Chinese shipments fell by 14.5% in July compared to the same month last year and imports dropped by 12.4% as the ruling Communist Party struggles to dig out of its post-COVID funk, according to data released by Beijing on Tuesday.
The sagging figures dovetail with US Commerce Department data which show that American imports from China fell by 25% during the first half of this year.
US-based companies are increasingly shunning China as the Biden administration and Congress impose new trade restrictions seeking to protect domestic microchip and tech-related manufacturing.
According to the Commerce Department, China’s share of US goods imports was at 13.3% over the course of the first six months of the year — down from 16.5% at the same time last year.
Under leader Xi Jinping, China imposed draconian COVID regulations that were only lifted last December, resulting in severe supply shortages.
“China is dealing in the short-term with past policy secondary effects that caused companies to reroute their supply chain to Vietnam, South America and the US,” investor Eric Schiffer, the CEO of Patriarch Equity, told The Post.
With supply chains interrupted due to the pandemic, US-based firms did not want to continue assuming the risk of doing business with China in light of geopolitical tensions surrounding hot-button issues such as the fate of Taiwan and human rights on the mainland.
“First is the destruction of supply chains during COVID which highlighted geopolitical risks around certain strategic industries like green energy and semiconductors being outsourced,” Bryce Gill, an economist at First Trust, told The Post.
“This has led to a huge reshoring boom in the US driven by federal industrial policy.”
Gill said that “nobody wants to rely on China anymore because they are seen as a potential adversary.”
“This is also why for example Apple has begun moving production out of the country,” Gill said.
“This leads to falling demand for their exports.”
Chinese exports fell to $281.8 billion as the decline accelerated from June’s 12.4% fall, the latest customs data from Beijing showed.

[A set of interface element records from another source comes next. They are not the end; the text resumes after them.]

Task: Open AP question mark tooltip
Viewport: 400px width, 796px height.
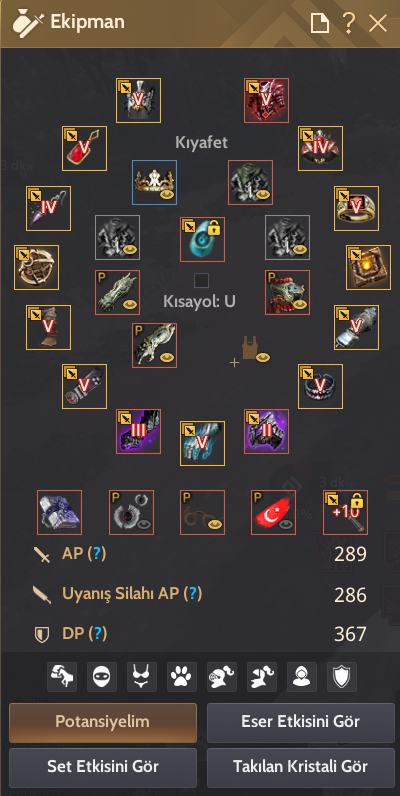Action: pos(96,554)
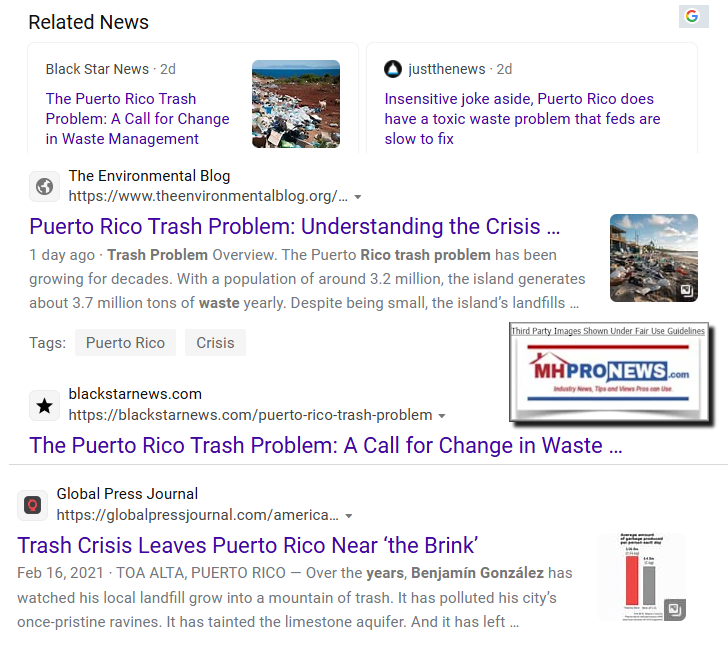Expand dropdown arrow next to theenvironmentalblog.org URL
This screenshot has height=645, width=728.
tap(358, 197)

July was the third consecutive month that exports from the world’s second-largest economy fell as foreign demand for Chinese-made products and a drop in domestic consumption has taken a toll.
The 14.5% drop was the largest since February 2020, the earliest days of the country’s COVID-induced lockdowns.
Imports sank to $201.2 billion, widening from the previous month’s 6.8% contraction.
China’s saving grace was exports to Russia, which have grown by 70% this year, after Moscow was targeted by Western sanctions following its invasion of Ukraine last year.
Chinese leaders are trying to shore up business and consumer activity after a rebound following the end of virus controls in December fizzled out earlier than expected.
Economic growth sank to 0.8% in the three months ending in June compared with the previous quarter, down from the January-March period’s 2.2%.
That is the equivalent of 3.2% annual growth, which would be among China’s weakest in three decades.
Economic observers cite the rising interest rates and soaring levels of inflation in the US, Europe, and Asia as key factors in the drop in demand for Chinese exports.
“We expect exports to decline further over the coming months before bottoming out toward the end of the year,” said Capital Economics in a report.
“The near-term outlook for consumer spending in developed economies remains challenging.”